Document excerpt -
-*-*-
> just pick someone else ... to be the "proxy" of your site,
If you have deep enough pockets, sure, just pay anyone ASAP. But as far as I can tell, Codeberg is a non-profit entirely dependent on donations and, according to Drew DeVault, paying Cloudflare to protect SourceHut is prohibitively expensive even at his scale, so I doubt Codeberg is in any better position to finance this.
They aren't. Even though many people use Codeberg, only few become members. This is a problem. Passing Join + Donate pages from archive.org. According to their November newsletter:
> More than 100.000 projects as of late on Codeberg. Codeberg e.V. has 401 members in total, these are 281 members with active voting rights, 113 supporting members and 7 honorary members.
That's what credit-card-required donations feel like to me. I didn't need a credit card except for giving americans money, then I applied for one and it was denied seemingly based on not having a credit score (not good, not bad, just none: privacy is suspicious!).
-*-*-
Supplied data -
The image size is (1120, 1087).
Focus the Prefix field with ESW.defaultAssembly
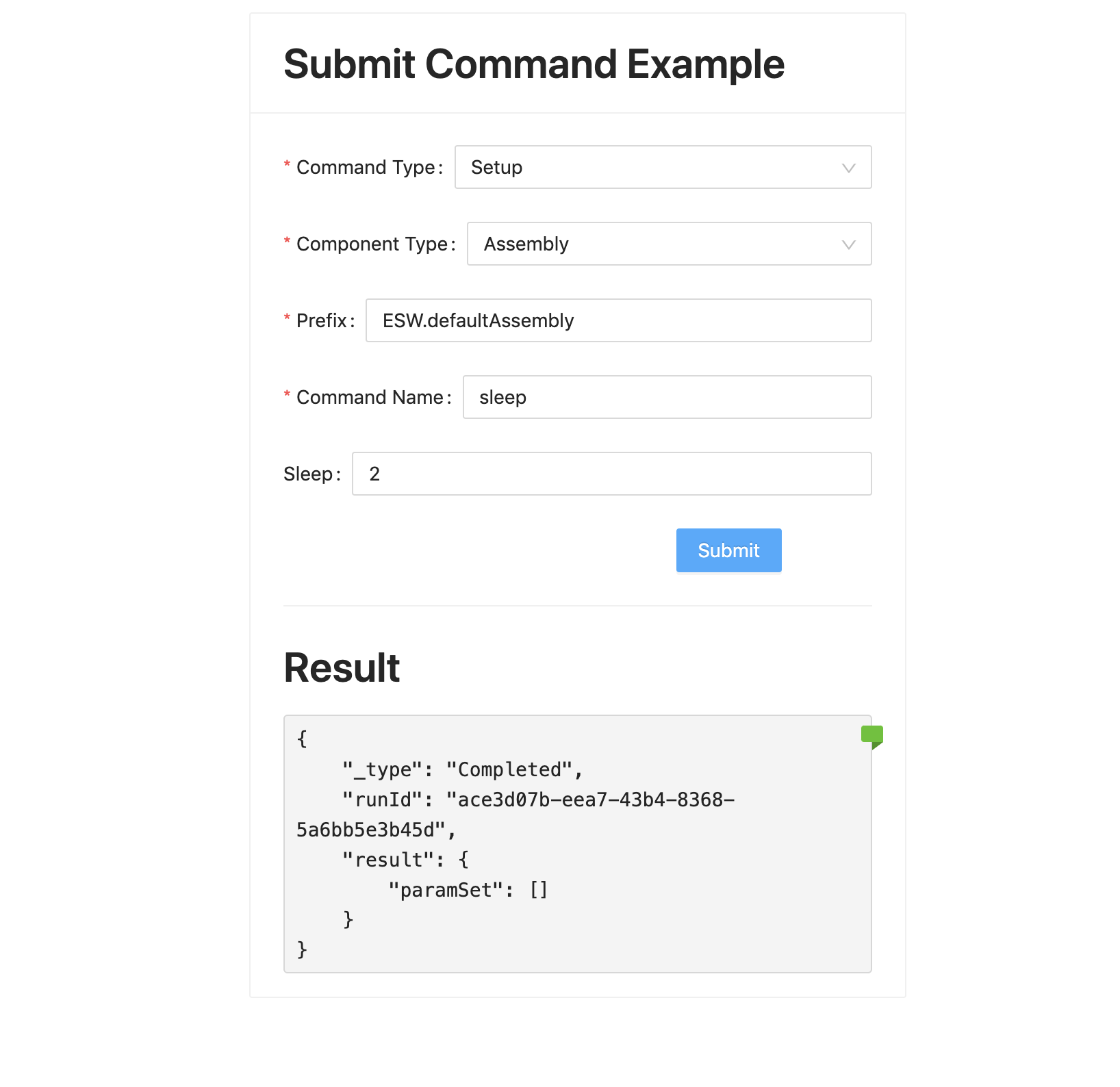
-*-*-
Short exercise 1 -
Answer these questions about the Codeberg funding thread:
(a) According to Drew DeVault, what is prohibitively expensive even at his scale?
(b) How many members with active voting rights does Codeberg e.V. have?
(c) What did the writer's credit card application seemingly get denied for?
Short exercise 2 - Write out everything in the Codeberg funding thread from "That's what credit-card-required" down to "privacy is suspicious!).".
Short exercise 3 - Carry the Codeberg funding thread on from the point where it stops.
The data above were drawn from a separate source.

Right answer 1 -
(a) Paying Cloudflare to protect SourceHut.
(b) 281.
(c) Not having a credit score.

Right answer 2 -
That's what credit-card-required donations feel like to me. I didn't need a credit card except for giving americans money, then I applied for one and it was denied seemingly based on not having a credit score (not good, not bad, just none: privacy is suspicious!).

Right answer 3 -
Afaik you can also do wire transfers in other countries but there are some fees involved, so isn't IBAN available to anyone with any bank account if they're okay seeing fees which the payment platform would otherwise hide?
I think OP's point was that SEPA and IBAN are completely different things.
SEPA is the Eurozone area that treats all transfers as domestic - usually free or near-free, and fast (max 1 day normally, max 10 seconds for instant transfer).
IBAN is just a numbering scheme to uniquely identify bank accounts worldwide. It has nothing to do with transfers. The closest thing would be SWIFT, though that's just an information protocol and says nothing about fees or times.
IBAN is also used by some countries outside of EU. It's basically just a way to assign an alphanumeric code to an account so that it also includes a country code, bank code, and checksum.
How do bank transfers work outside of the IBAN area then? I seem to remember that, also before IBAN, you'd put in the bank identifier (BIC?) and account number and the bank would figure it out from there. (I've heard stuff about bank "routing" but assume that's a thing the bank does for you.)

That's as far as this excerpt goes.